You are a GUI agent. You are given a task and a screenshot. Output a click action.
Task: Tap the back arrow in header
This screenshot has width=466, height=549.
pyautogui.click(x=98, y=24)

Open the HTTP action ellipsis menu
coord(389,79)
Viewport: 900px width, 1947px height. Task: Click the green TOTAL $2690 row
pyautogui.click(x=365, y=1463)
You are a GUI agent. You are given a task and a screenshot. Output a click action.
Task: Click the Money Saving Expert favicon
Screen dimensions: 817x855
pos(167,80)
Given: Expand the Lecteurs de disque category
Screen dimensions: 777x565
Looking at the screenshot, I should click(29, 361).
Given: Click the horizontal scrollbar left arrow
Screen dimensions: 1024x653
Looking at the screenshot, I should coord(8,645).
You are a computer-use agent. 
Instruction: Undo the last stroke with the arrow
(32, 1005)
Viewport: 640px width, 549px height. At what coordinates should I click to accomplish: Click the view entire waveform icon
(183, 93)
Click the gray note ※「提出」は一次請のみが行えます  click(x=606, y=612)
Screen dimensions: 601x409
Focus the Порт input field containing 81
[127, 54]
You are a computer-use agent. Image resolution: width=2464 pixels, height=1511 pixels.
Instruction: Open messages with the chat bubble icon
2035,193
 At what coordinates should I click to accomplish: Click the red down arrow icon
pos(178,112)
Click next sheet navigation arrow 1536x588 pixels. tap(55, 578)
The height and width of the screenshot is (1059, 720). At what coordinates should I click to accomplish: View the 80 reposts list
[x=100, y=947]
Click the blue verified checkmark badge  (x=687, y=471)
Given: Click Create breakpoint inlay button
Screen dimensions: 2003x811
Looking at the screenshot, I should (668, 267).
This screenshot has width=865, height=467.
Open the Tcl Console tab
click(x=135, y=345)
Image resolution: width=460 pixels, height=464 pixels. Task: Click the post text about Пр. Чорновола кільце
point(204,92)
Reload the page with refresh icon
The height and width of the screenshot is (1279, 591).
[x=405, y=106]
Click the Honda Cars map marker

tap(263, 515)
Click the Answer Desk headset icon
------------------------------------------------------------
Instructions to follow |
Search the data for "agent" and list every line in which it occurs.

Finished exercise |
You are a GUI agent. You are given a task and a screenshot. Output a click action.
You are a GUI agent. You are given a task and a screenshot. Output a click action.
You are a computer-use agent. 
You are a computer-use agent. Image resolution: width=2464 pixels, height=1511 pixels.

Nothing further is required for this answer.